Afghan prince and diplomat
Sardar Mohammed Aziz Khan (Pashto: محمد عزیز خان) (1877 – June 6, 1933) was an Afghan prince and diplomat who served as Minister of Foreign Affairs of the Emirate of Afghanistan, and as Ambassador of the Kingdom of Afghanistan to Nazi Germany, until his assassination by a gunman in Berlin. He was a member of the Musahiban Barakzai dynasty and the son of Mohammad Yusuf Khan [ps] and elder half-brother of King Mohammed Nadir Shah, and father of President Mohammed Daoud Khan and Minister of Foreign Affairs Mohammed Naim Khan.
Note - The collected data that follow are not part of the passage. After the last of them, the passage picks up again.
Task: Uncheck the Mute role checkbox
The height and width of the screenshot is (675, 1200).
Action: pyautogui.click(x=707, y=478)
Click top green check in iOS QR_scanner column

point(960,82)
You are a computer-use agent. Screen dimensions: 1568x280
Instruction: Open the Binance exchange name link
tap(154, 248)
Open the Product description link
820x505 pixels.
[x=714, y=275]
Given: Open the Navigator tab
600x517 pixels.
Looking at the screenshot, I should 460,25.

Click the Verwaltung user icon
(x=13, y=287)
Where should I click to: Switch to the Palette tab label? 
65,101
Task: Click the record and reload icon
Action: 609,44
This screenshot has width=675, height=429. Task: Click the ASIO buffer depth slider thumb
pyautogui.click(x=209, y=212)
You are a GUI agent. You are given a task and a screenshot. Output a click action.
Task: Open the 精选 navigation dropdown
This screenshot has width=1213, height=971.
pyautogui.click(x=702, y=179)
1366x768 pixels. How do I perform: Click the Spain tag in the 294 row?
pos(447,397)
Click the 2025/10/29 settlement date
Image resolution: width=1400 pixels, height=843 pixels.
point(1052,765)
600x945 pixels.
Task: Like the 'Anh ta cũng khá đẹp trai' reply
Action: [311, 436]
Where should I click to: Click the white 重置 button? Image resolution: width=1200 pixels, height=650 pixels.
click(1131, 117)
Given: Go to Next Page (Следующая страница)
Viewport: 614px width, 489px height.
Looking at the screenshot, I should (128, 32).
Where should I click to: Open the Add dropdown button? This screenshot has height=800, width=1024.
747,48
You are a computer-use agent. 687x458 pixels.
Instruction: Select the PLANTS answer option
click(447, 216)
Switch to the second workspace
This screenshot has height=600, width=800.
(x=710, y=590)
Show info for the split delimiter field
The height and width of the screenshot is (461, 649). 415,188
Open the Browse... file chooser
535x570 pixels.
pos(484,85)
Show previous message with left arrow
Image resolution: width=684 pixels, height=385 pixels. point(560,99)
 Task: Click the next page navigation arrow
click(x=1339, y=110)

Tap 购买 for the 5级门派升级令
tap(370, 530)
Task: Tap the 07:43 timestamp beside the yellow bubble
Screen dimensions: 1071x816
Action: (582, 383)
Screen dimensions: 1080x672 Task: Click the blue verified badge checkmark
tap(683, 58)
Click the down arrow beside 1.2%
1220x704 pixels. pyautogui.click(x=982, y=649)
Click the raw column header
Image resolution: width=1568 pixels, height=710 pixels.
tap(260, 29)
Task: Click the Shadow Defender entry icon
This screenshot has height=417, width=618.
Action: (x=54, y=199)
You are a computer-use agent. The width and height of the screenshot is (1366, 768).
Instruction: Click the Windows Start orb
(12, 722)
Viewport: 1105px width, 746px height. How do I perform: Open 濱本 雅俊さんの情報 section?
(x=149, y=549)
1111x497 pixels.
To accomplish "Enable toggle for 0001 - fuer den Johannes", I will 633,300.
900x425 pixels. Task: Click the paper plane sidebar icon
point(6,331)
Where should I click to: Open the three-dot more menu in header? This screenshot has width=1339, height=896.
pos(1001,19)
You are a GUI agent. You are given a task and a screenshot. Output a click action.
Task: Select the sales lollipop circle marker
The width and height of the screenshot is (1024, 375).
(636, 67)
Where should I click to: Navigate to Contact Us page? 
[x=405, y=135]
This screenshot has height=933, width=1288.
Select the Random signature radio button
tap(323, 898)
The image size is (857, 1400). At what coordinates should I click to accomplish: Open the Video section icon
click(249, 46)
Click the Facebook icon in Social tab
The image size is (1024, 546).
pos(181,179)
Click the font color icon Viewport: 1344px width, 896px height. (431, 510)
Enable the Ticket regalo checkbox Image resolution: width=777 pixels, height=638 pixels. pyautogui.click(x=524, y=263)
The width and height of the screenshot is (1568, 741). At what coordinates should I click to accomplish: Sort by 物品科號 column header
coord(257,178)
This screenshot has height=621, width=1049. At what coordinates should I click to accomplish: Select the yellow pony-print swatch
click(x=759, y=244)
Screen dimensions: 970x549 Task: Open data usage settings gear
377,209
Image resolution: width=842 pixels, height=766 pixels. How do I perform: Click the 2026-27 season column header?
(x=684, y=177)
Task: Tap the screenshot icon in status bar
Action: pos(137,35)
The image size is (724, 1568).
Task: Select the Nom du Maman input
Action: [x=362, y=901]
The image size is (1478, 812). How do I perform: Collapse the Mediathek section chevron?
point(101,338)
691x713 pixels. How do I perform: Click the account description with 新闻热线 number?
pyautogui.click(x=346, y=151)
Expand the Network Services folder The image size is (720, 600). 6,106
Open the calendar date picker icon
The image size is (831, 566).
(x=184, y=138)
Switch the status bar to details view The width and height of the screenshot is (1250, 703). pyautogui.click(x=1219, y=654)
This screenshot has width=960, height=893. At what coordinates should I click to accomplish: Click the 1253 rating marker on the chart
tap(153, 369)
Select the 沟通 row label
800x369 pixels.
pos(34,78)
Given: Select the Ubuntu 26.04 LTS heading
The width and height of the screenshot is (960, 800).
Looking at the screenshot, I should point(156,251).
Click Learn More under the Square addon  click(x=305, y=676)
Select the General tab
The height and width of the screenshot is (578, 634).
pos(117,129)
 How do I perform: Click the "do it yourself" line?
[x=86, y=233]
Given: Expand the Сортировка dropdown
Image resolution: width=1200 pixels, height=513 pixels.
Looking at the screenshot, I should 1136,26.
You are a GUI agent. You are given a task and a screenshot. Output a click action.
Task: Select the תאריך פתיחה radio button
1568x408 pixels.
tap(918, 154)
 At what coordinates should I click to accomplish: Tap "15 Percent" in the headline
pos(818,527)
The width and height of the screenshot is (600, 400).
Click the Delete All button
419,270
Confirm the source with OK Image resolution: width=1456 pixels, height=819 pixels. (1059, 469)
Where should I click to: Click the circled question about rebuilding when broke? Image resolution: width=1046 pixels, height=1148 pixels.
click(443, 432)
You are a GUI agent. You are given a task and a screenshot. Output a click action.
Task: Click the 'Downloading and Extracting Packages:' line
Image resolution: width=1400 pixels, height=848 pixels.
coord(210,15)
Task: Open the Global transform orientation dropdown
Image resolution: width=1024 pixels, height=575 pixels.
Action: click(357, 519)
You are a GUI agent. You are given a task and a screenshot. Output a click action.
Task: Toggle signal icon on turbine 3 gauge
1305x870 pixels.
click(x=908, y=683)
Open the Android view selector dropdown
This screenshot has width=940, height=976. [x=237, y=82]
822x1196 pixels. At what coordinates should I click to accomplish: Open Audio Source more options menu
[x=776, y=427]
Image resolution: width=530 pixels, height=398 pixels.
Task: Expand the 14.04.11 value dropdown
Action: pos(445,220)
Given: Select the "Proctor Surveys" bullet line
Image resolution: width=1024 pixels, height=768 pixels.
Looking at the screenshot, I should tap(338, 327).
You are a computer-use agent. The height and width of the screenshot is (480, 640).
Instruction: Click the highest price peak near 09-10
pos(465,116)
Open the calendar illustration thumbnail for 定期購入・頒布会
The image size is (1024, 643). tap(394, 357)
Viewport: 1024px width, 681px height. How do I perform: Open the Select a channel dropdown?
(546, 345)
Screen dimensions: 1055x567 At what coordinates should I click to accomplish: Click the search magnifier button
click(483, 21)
Upon the succession of his half-brother to the throne, following the Afghan Civil War, he was appointed to the ambassadorship along with his other brothers, who all received high positions of power in return for their continued support in exile in Europe, and on the return to Afghanistan.[1]
Assassination
While on his assignment to Berlin, Aziz was killed by Sayed Kamal (born on 18 September 1900), an Afghan student of the Technische Hochschule Berlin, on the steps of the Afghan Embassy. The gunman told the Gestapo that he was discontent with the Nadir Shah regime's cooperation with the United Kingdom. Aziz's assassination came a couple of months before his half-brother, the King was also killed by a gunman in Afghanistan.[2]
The gunman was tried and sentenced to death in 1934 for the murder by Germany, and after a failed extradition attempt by the Afghan government, was executed in 1935.[3]